Christoph presste die Hände zusammen: »Der Gedanke ist schlimm, dass es ihnen wahrscheinlich zu unsicher war.«

»Ja, das könnte es auch sein«, sagte Philo und setzte sich auf einen Holzpflock; die Flocken fielen dichter. »Sie wollten auf keinen Fall, dass er einem ihrer Peiniger in die Hände fiel.«

Sie schauten lange in den wirbelnden Schnee.

»Ich muss sie finden.«

Die Stadt drüben wurde unsichtbar.

Das seidene Tuch war von Esther, der Stein hatte ein wunderbares Leuchten.

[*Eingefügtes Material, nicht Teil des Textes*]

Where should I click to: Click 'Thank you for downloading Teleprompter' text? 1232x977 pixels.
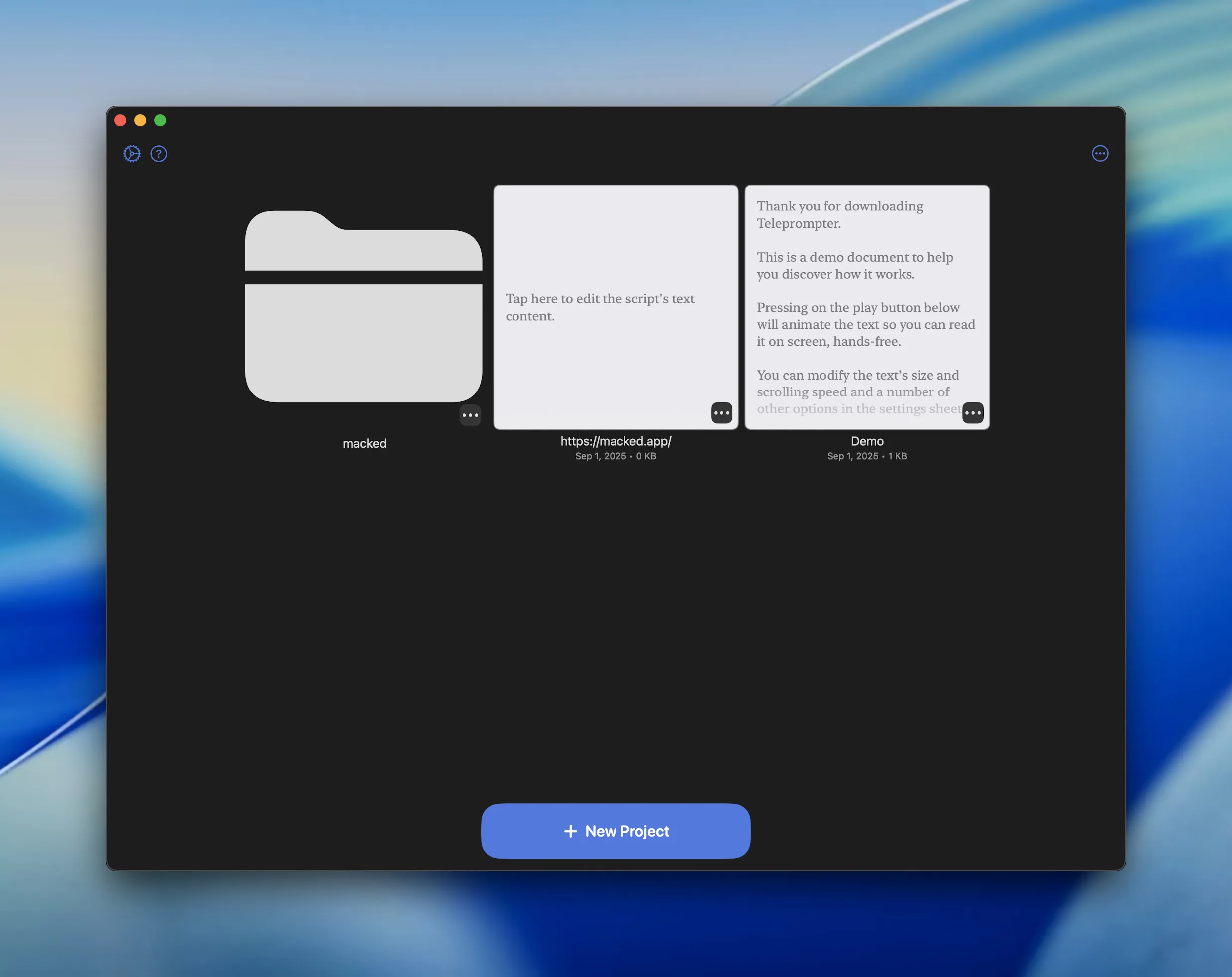click(839, 214)
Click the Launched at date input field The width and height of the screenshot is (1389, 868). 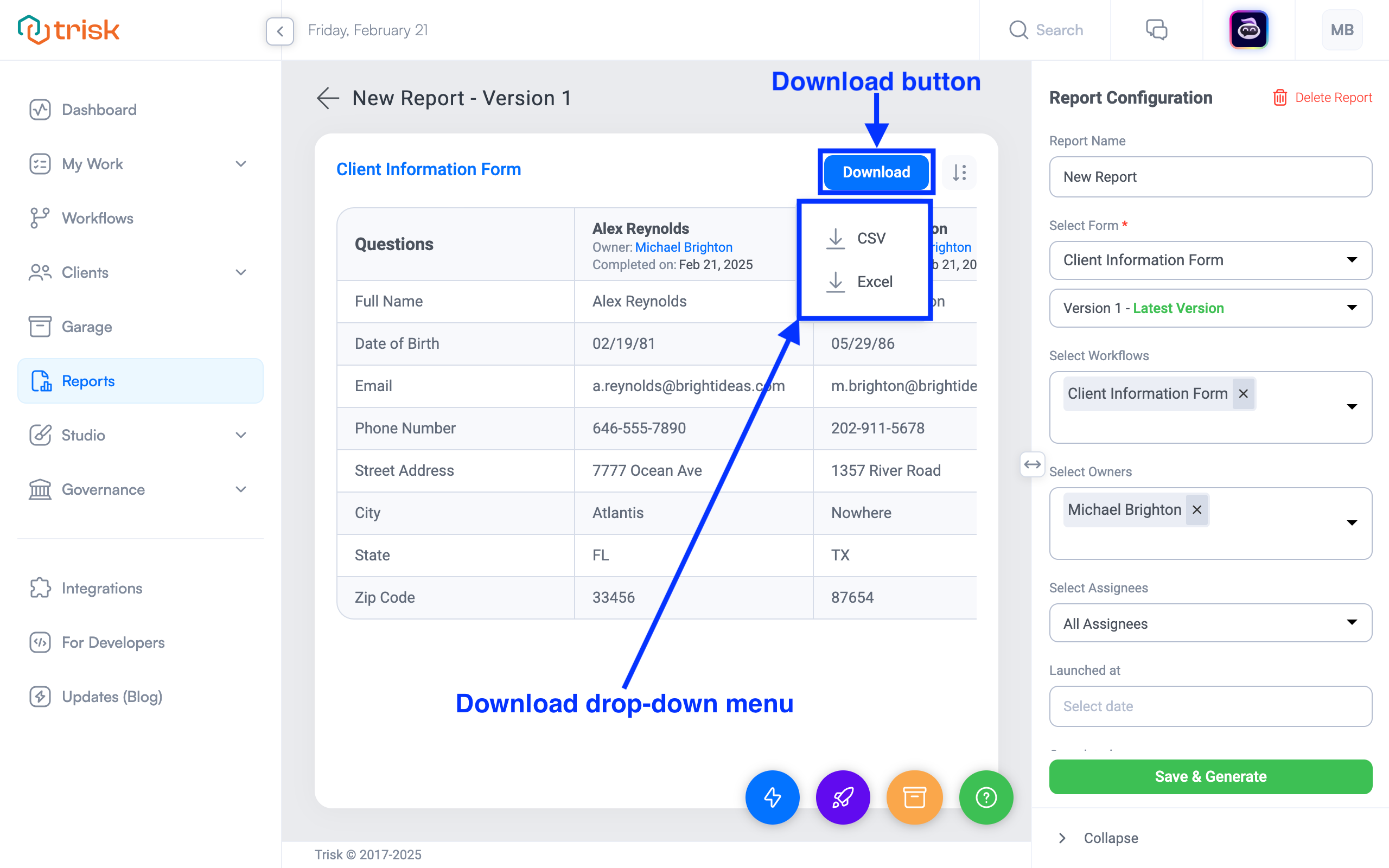[1212, 706]
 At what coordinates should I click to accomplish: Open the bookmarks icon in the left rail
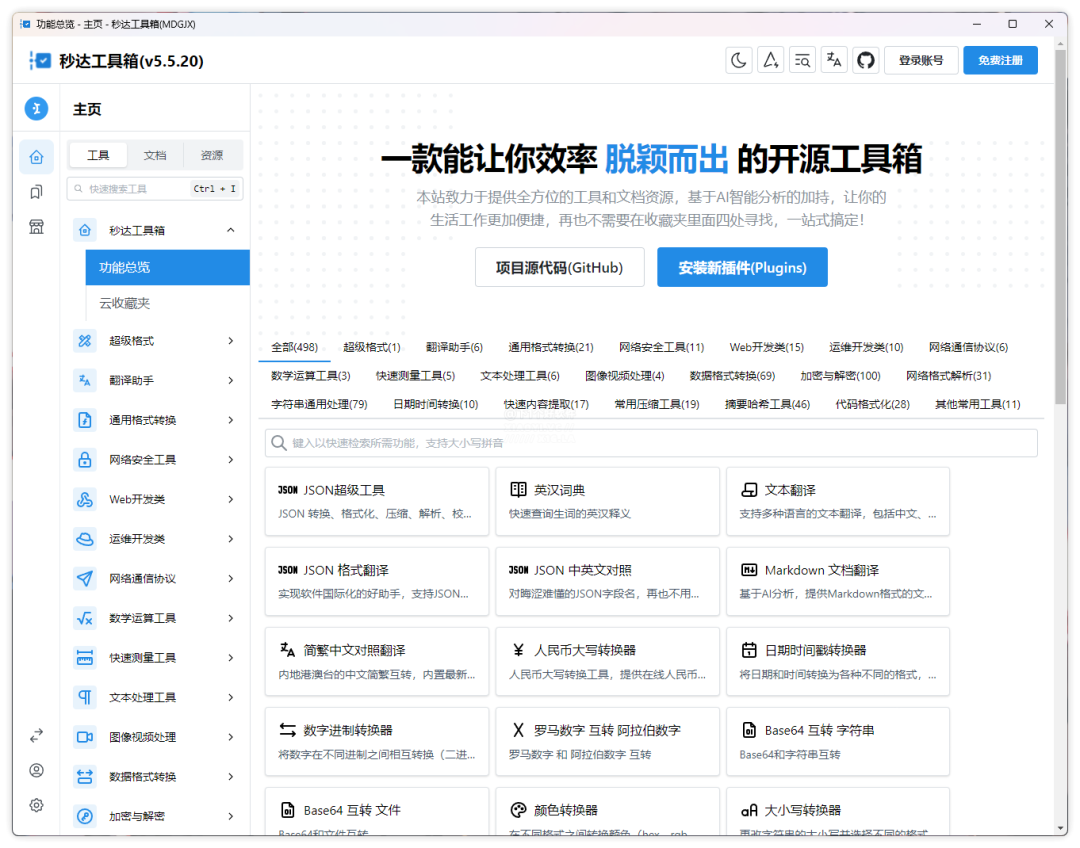pos(37,192)
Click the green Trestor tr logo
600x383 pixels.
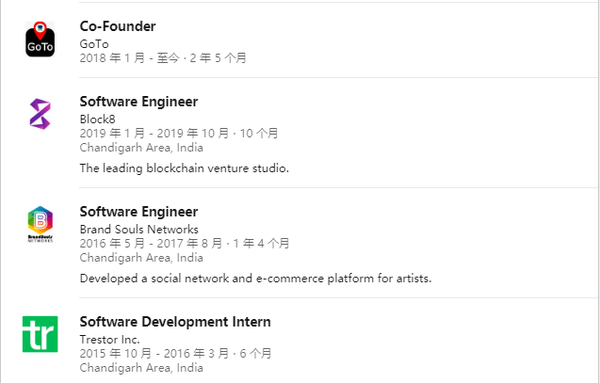click(x=40, y=334)
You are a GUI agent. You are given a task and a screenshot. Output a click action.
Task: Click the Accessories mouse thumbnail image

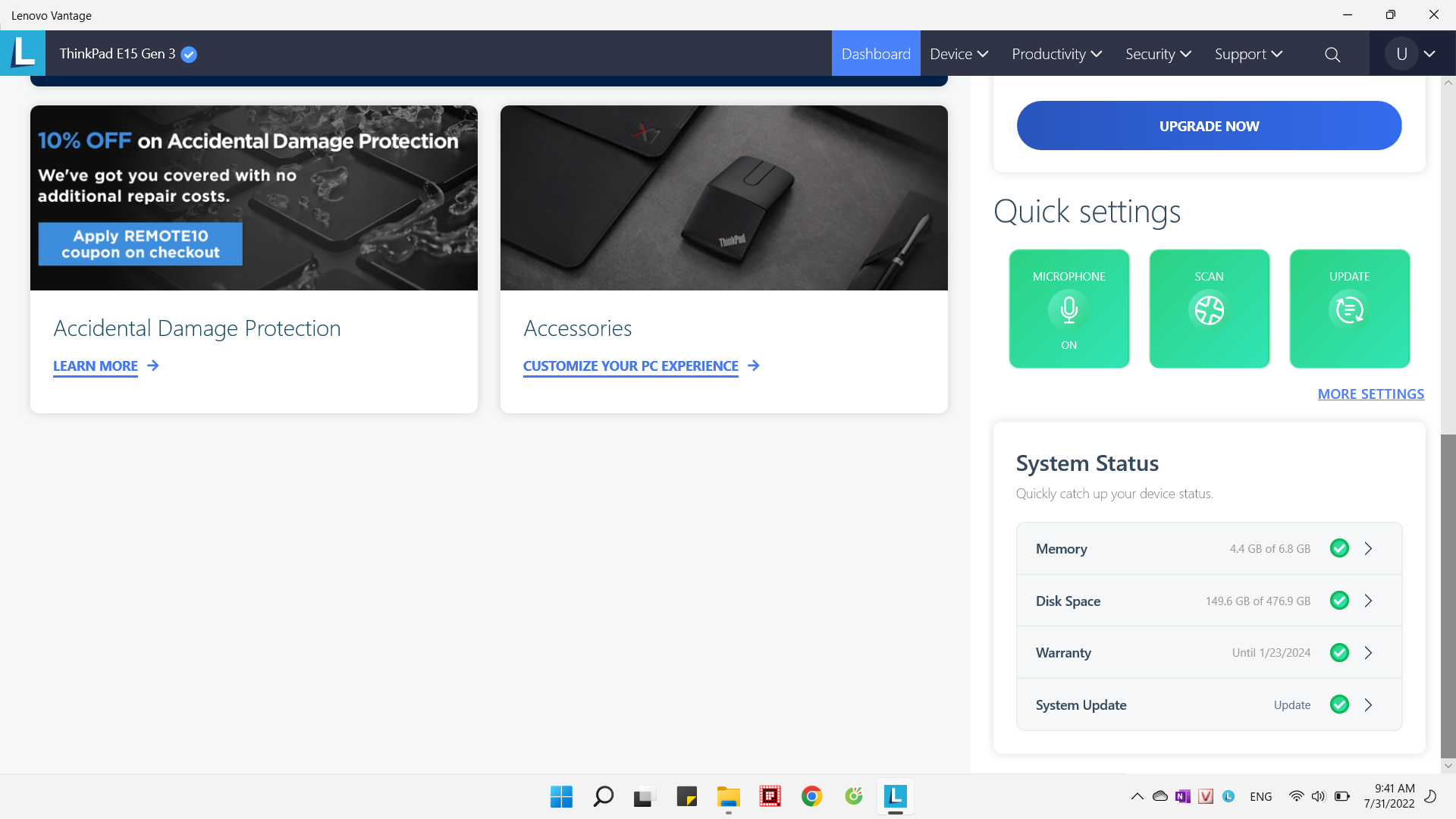(723, 198)
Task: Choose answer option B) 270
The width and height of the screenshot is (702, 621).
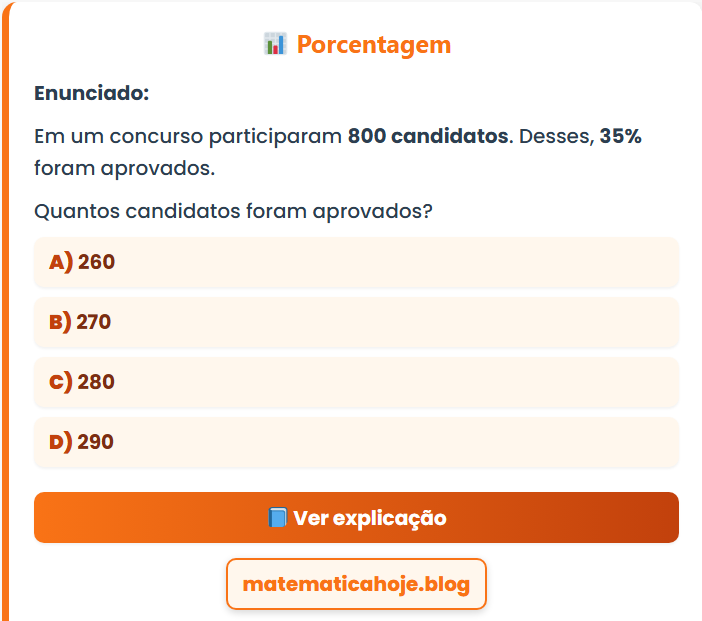Action: tap(356, 322)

Er war wie eine schöne Melodie in der Schneeluft, so klar, so rein!

DER SPEICHER

»Wenn du den Stein zurückgeben willst, musst du deinen Fall in Straßburg bald lösen, oder wir gehen gleich gemeinsam in den Osten, wo man dich nicht kennt. Wir kommen schon durch. Aber du darfst nicht mehr stundenlang den Stein und das Tuch anschauen.« Philo hatte seine Bälle in der Hand.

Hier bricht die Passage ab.